Computer Science and Physics

  • Jacque Fetrow
    received funding from the National Institutes of Health and Wake Forest University Health Sciences for her proposal, “Integrin Function in Cartilage.”

Economics

  • Jac Heckelman
    received funding from the National Science Foundation and the University of Georgia for his proposal, ‘Delegate Voting at the Constitutional Convention.”

Music

  • Richard Heard
    presented a concert for the Elizabeth City State University Lyceum Series. The Daily Advance reported that as a tenor he is “in the top ranks among the new, young generation of concert singers.”
  • Peter Kairoff
    presented a paper dealing with the music of 20th Century composers Arnold Schoenberg and Luigi Nono at a conference at the Querini Stampalia Foundation in Venice, Italy. His co-presenter was Nuria Schoenberg Nono, the daughter of Schoenberg and widow of Nono.
  • Dan Locklair
    has a new CD, “The Music of Dan Locklair,” of organ music performed by Marilyn Keiser.

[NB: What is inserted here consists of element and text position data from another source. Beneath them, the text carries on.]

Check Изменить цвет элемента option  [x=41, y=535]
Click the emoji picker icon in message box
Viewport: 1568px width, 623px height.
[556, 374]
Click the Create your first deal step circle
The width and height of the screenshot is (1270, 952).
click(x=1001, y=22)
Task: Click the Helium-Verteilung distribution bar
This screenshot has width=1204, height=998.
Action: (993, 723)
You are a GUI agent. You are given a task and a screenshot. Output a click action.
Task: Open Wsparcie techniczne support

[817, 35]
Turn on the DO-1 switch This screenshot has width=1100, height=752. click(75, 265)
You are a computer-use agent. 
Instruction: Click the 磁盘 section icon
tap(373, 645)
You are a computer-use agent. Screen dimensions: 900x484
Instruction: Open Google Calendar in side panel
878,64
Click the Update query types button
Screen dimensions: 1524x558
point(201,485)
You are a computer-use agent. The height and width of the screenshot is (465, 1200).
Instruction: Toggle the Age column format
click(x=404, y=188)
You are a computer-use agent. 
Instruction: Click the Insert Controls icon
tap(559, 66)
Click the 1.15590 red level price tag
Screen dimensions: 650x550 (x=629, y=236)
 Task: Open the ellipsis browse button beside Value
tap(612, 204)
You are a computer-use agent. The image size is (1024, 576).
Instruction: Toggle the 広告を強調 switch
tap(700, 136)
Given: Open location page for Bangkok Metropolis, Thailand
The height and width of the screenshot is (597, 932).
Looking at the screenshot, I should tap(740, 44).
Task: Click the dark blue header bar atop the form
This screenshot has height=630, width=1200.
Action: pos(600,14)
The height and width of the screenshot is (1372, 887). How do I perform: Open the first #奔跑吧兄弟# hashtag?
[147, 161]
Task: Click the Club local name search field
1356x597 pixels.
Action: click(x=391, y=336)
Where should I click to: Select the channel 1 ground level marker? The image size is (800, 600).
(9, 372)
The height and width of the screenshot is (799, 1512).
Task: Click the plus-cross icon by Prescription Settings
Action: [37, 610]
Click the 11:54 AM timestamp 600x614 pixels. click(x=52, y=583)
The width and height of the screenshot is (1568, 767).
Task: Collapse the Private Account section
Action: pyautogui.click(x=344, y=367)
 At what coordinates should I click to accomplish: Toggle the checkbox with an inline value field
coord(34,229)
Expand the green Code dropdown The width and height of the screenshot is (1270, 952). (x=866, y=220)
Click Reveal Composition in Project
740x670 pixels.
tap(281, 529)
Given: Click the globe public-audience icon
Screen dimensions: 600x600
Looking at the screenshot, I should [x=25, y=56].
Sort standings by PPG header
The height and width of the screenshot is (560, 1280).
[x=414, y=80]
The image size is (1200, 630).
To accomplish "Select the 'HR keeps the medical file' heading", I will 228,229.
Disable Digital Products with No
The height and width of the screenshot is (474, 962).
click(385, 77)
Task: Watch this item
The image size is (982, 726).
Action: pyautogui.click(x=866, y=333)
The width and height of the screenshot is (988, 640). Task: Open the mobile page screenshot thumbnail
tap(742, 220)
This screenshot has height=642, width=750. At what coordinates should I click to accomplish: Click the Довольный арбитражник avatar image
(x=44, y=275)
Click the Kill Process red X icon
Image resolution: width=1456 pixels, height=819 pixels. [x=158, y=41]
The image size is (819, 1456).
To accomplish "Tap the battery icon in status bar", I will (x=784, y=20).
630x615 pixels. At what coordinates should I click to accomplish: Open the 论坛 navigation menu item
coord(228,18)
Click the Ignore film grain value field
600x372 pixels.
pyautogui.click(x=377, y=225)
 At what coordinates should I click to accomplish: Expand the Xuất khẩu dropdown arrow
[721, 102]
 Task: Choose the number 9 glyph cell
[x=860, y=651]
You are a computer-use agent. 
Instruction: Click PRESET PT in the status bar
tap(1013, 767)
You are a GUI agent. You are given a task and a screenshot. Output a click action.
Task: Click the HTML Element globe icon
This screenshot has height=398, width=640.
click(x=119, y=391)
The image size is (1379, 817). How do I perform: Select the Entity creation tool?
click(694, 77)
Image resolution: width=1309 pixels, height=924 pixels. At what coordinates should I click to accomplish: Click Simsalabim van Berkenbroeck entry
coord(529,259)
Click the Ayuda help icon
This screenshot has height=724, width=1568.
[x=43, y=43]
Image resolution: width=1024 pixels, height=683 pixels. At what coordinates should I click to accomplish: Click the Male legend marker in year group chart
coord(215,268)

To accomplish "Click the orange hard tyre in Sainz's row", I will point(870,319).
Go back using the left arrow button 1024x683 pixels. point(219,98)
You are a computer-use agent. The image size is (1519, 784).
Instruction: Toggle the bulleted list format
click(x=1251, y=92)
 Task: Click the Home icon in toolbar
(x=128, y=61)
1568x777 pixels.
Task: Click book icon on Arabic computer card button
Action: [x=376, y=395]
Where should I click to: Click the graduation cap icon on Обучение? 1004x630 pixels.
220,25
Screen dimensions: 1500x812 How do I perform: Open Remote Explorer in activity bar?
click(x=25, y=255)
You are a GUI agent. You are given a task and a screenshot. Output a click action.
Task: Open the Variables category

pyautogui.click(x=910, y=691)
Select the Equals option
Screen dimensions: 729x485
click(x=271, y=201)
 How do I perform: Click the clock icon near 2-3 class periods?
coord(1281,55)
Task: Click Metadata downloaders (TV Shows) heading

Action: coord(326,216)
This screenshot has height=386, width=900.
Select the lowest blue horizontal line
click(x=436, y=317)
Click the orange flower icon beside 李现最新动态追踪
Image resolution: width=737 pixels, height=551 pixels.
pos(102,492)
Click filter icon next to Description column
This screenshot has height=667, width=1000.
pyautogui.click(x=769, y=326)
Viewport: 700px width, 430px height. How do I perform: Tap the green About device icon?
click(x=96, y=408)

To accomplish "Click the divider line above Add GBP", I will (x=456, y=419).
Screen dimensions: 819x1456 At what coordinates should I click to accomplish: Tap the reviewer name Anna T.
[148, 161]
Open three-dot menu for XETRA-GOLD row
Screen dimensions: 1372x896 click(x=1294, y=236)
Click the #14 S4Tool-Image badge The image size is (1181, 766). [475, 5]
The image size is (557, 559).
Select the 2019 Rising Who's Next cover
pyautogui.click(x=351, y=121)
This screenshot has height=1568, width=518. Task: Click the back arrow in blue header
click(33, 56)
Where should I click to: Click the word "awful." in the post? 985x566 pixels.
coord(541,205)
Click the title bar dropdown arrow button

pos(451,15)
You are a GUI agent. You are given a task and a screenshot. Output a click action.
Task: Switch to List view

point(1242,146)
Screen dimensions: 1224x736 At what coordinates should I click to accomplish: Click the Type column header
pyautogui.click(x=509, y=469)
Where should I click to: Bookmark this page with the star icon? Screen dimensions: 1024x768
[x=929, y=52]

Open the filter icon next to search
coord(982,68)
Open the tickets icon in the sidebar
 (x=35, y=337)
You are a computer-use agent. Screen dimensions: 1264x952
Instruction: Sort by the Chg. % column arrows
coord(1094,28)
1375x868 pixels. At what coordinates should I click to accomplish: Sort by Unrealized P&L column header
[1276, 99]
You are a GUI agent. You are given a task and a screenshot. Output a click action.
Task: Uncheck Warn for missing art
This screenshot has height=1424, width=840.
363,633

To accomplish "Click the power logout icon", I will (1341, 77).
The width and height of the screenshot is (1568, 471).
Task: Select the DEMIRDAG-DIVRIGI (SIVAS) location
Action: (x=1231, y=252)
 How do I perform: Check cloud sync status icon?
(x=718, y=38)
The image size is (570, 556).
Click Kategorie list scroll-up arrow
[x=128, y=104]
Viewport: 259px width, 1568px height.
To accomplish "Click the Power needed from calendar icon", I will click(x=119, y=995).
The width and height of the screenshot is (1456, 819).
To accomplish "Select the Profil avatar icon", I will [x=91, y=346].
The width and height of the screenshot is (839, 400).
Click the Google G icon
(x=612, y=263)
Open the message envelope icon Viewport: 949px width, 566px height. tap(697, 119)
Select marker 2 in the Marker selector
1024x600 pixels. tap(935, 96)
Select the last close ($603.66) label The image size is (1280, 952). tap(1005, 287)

It is available in the Wake Forest Bookstore.

Physics

  • Daniel Kim-Shapiro
    received funding from the National Institutes of Health and the University of Pittsburgh for his proposal, “Storage Lesion in Banked Blood Due to Disruption of Nitric Oxide Homeostasis.”

Romance Languages

  • Patricia Swier
    published a book, “Hybrid Nations: Gender Troping and the Emergence of Bigendered Subjects in Latin American Narrative” (Farleigh Dickinson University Press, November 2009).

School of Divinity

  • Jill Crainshaw
    gave the vice presidential address, “Wording Wisdom: The Wise, Strange, and Holy Work of Worship,” for the North American Academy of Liturgy in Milwaukee, WI. She will serve as president for 2010.

School of Law

  • Alan Palmiter
    co-published a book, “Corporations: A Contemporary Approach” (West, December 2009).

WFUBMC

  • Thomas DuBose
    (internal medicine) has been elected to the Board of Regents of the American College of Physicians.
  • Carlos Ferrario
    (surgical sciences, physiology and pharmacology) was honored by the Consortium for Southeastern Hypertension Control for contributions to the Renin-Angiotensin System and the causes of high blood pressure.
  • Dwayne Godwin
    (neurobiology and anatomy) and a colleague won an international competition created by the National Science Foundation in the category of “International Science and Engineering Visualization Challenge.” Their comic strip created for educational and journalistic purposes, “Brain Development,” tells how the brain develops.
  • Stephen Kramer
    (psychiatry and behavioral medicine) was inducted into the American College of Psychiatrists.
  • William Little
    (cardiology and internal medicine) has been appointed chair-elect of the cardiovascular disease subspecialty board of the American Board of Internal Medicine.